PROBLEM STATEMENT: Within the listing below, locate all lines containing the word "computer". Copy each one.

BEGIN

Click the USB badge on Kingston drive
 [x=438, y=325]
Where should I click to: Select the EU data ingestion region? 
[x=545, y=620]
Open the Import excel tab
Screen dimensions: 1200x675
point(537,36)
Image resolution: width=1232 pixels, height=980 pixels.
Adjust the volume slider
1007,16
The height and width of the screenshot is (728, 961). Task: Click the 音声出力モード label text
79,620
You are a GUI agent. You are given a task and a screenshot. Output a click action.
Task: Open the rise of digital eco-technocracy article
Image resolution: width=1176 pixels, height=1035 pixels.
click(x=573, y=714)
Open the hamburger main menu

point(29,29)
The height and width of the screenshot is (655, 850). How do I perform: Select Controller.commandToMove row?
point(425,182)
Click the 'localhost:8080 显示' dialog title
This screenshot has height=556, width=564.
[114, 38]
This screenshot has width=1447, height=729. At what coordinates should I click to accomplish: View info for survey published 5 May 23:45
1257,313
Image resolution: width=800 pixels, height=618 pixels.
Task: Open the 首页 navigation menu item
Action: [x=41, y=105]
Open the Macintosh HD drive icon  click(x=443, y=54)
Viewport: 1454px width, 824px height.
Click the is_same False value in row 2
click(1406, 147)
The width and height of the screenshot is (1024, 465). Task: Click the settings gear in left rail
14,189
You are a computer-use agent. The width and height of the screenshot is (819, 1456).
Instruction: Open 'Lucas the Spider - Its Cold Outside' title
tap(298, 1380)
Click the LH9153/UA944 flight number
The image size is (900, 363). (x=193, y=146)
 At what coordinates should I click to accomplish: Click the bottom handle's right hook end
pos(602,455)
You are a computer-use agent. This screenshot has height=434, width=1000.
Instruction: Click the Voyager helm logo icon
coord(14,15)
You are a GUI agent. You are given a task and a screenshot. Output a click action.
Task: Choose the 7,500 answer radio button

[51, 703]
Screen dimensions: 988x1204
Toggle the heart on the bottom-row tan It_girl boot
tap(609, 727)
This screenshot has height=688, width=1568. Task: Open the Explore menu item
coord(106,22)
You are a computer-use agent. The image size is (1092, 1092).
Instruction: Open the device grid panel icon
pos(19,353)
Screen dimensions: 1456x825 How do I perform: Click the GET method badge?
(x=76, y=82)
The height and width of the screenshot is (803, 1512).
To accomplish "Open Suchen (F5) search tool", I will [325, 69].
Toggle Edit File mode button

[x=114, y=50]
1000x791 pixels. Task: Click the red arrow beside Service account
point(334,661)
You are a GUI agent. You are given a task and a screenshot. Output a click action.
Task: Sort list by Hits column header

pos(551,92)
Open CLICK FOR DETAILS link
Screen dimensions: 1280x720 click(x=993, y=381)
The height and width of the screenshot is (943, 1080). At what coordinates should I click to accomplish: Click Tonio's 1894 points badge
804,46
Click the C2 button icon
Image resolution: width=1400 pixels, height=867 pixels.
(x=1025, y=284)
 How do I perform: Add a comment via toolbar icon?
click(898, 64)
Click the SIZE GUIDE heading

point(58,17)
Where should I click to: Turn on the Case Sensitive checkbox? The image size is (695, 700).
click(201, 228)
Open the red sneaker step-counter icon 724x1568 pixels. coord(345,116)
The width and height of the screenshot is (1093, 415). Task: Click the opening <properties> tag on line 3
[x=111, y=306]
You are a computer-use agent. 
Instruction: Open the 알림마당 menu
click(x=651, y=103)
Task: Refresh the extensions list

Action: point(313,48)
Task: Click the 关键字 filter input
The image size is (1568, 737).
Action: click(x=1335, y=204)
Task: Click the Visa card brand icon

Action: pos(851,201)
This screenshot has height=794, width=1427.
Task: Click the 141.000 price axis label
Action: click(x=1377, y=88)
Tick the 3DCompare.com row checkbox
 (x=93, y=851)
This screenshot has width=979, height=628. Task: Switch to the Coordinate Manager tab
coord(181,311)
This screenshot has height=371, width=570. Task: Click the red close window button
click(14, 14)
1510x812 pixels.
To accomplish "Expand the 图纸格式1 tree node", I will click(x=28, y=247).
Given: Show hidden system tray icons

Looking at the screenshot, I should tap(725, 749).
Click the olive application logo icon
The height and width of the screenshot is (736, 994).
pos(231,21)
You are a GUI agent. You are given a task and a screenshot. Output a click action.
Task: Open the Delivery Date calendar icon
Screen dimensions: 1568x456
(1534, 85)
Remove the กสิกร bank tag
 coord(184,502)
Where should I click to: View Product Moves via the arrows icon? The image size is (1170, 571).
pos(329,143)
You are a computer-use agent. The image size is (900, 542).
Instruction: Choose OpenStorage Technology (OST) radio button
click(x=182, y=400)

END

SOLUTION FOR THIS PROBLEM:
You are a computer-use agent. The width and height of the screenshot is (819, 1456).
You are a computer-use agent. This screenshot has height=434, width=1000.
You are a computer-use agent. The image size is (1092, 1092).
You are a computer-use agent. 
You are a computer-use agent. The image size is (900, 542).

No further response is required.